- **Text passage**:
========================

Also, even though it has been decided in a lot of cases that the right to sign a charge sheet cannot be delegated, this Court would have considered the position of the Respondent if there was a written letter of authorization, signed by the General Commanding Officer, directing someone to sign the charge sheet on his behalf. There is nothing of such before this Court.
Simply put, this Court cannot overlook this illegality as you cannot put something on nothing and expect it to stand. See the case of MACFOY VS. UAC (1962) A. C. 150 AT PAGE 160. The issue of signing a charge sheet to Court-martial a soldier is a jurisdictional issue and it must be strictly obeyed.​
It is inconsequential that the Appellant did not object to the charge with which he was tried and he was not in any way affected by the error. We all know that rights of individuals can be waived, personal rights, even fundamental right can be waived but a party cannot waive a directive, obligatory or mandatory or a constitutional provision of the law on him. The law must be obeyed.
In the case of ZAKARI VS. NIGERIAN ARMY (2015) 17 NWLR (PT. 1481) 77 AT 81; LPELR-24721(SC), the Supreme Court while relying on the case of MOBIL PRODUCING NIGERIA UNLIMITED VS. MONOKPO (2003) 18 NWLR (PT. 852) 346, a judgment of this Court, per Niki Tobi, JSC held:
“Jurisdiction being a forerunner of judicial process cannot be acquiescence, collusion, compromise, or as in this case, waiver, confer jurisdiction on a Court that lacks it. Parties do not have legal right to donate jurisdiction on a Court that lacks it. Non-compliance with the rules which affect the very foundation, or props of the case/cannot be treated by the Court as an irregularity but as nullifying the entire proceedings. Once the non-compliance affects the substance of the matter to the extent that the merits of the case are ruined, then, it is impossible to salvage the proceedings in favour of the party in blunder, who in this appeal are the respondents, no amount of waiver by the party can be of assistance to the adverse party. The defence of waiver lacks merit and I so hold.”
The issue of signing a charge sheet is a jurisdictional and fundamental one that the laws have expressly forbidden the Commanding Officer to delegate whatsoever. A charge sheet is the originating process of every criminal trial, the very foundation of a criminal proceeding and failure to sign or properly sign a charge sheet or such other defect on the charge sheet is fundamental and touches on the jurisdiction of the Court Martial to try the Appellant. Paragraph 43 of the Manual of Military Law provides as follows:
“A C.O. having remanded the accused in accordance with R.P.13 will sign the charge-sheet. Care must be taken to ensure that a person who signs the charge-sheet is the C.O. of the accused at the date of signing; it must not be signed by another officer on his behalf.” (The underlined for emphasis)

========================

- **What this task involves**:
Please pick up the court judgment excerpt on who may sign a charge sheet, starting right after the quoted paragraph from the Manual of Military Law, and carry it on for a paragraph or two.

========================

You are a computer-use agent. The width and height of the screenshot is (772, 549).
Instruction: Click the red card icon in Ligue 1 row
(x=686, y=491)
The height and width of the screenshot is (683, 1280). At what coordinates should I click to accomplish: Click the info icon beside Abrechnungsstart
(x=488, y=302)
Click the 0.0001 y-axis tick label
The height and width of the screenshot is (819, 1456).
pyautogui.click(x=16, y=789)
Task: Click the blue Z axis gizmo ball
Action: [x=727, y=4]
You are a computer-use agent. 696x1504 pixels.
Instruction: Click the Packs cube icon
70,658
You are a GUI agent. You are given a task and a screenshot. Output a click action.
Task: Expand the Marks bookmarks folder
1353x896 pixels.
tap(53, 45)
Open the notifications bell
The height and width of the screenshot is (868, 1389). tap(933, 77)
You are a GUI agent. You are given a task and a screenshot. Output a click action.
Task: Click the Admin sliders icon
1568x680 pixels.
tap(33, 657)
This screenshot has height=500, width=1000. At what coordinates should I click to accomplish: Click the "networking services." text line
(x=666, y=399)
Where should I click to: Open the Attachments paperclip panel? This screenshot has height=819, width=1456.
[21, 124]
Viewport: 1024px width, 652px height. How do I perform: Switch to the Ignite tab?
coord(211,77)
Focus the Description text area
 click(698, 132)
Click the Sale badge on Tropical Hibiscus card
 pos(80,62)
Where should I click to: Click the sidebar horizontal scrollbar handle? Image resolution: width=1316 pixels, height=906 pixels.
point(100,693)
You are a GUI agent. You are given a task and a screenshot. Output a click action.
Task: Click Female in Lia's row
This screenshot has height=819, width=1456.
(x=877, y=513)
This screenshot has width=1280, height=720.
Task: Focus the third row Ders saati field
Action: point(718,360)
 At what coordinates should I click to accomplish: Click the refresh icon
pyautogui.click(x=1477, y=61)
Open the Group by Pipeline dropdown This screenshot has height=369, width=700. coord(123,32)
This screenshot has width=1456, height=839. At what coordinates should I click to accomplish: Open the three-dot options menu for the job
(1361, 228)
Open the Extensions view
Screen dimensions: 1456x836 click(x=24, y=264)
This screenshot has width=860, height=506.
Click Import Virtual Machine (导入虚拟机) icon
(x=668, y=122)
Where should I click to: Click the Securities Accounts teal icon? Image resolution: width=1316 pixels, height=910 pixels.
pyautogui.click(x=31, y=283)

========================

- **Result for this exercise**:
While paragraph 39 of the Manual of Military Law also provides that:
“The charge-sheet contains the whole of the issues to be tried at one time and consists of:
(a) The commencement of the charge-sheet
(b) The charges, each being divided into
(i) The statement of offence, and
(ii) The particulars of the act, neglect or commission constituting the offence;
(c) The signature of the commanding officer; and
(d) The order of trial.”
The law remains the law and must be obeyed and it does not matter whether the Appellant was adversely affected by the signing of the charge sheet by another officer unauthorized to so sign or not.
In the case of AGBITI VS. NIGERIAN NAVY (2011) 13 WRN 1 AT 49, the apex Court per Rhodes-Vivour, JSC held that:
“If the law states what is required for the Court martial to be properly constituted as regards its members and there is an infraction, no matter how negligible, so long as it is an infraction of the Act the trial ought to be nullified.” In the instant case, there is an infraction of the law which requires the appropriate superior authority to determine the charge to be tried by a Court martial. In which case, the trial based on the charge altered and signed by an officer who is not the appropriate superior authority render it a nullity.” (The underlined for emphasis)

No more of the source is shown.